Истинная смерть пришла внезапно — его будто окунули под лед замерзшего озера, и он — Одноглазый — понесся по лунным снегам с двумя другими волками. Они эхом откликнулись на его вой.
Волки задержались на вершине холма. Колючка, вспомнил он, сожалея о потерянном и содеянном. Пальцы мороза ползли вверх по чардреву, мир покрывался льдом. Опустевшая деревня не была больше пустой: между снежными бугорками шмыгали синеглазые тени — одни в коричневом, другие в черном, третьи голые, белые как снег. Ветер нес запахи мертвечины, запекшейся крови, мочи и плесени. Хитрюга оскалилась, ощетинилась. Это не люди — в пищу они не годятся.
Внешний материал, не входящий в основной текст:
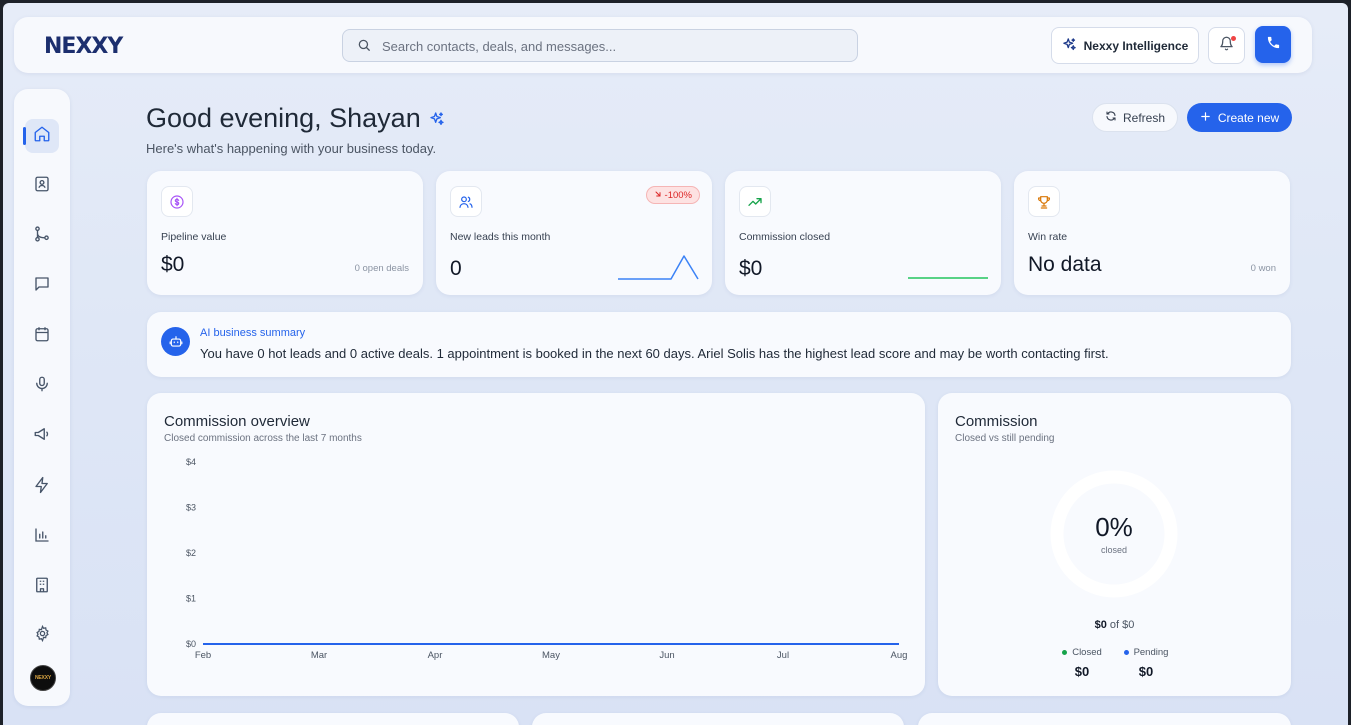 The image size is (1351, 725). Describe the element at coordinates (1136, 46) in the screenshot. I see `nexxy-intelligence-label: Nexxy Intelligence` at that location.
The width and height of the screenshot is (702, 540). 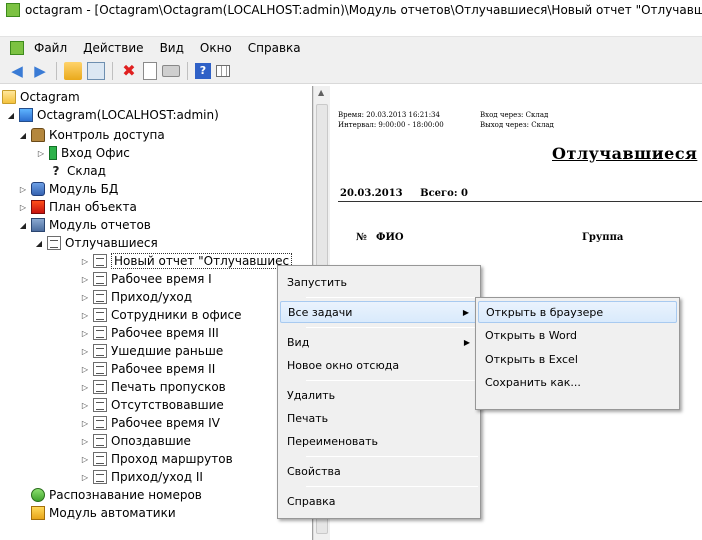 I want to click on tree-node-report: ▷ Рабочее время III, so click(x=150, y=333).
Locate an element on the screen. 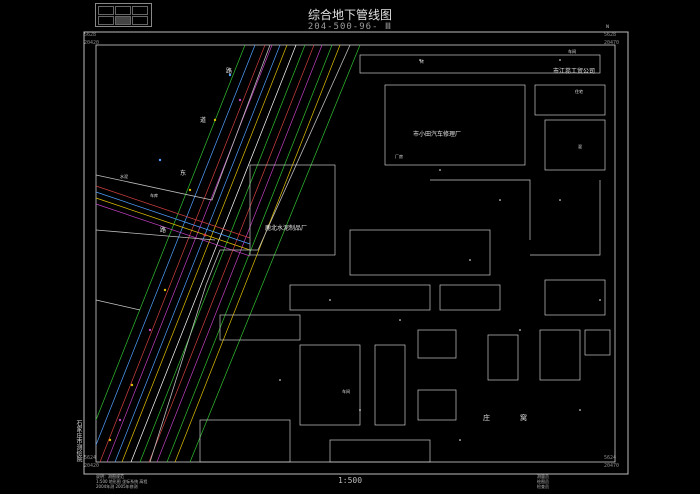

Ходячие, но неживые, они один за другим поднимали головы к трем волкам на холме. Последней была та, что при жизни звалась Колючкой. Меха и кожа на ней обросли инеем, который хрустел и сверкал при луне. С пальцев свисали бледно-розовые сосульки — десять ножей из замерзшей крови, в ямах на месте глаз мерцала бледная синева, преображая лицо из корявого в нездешне прекрасное. После смерти Колючка стала красавицей.
Она видит меня, понял Варамир. Видит.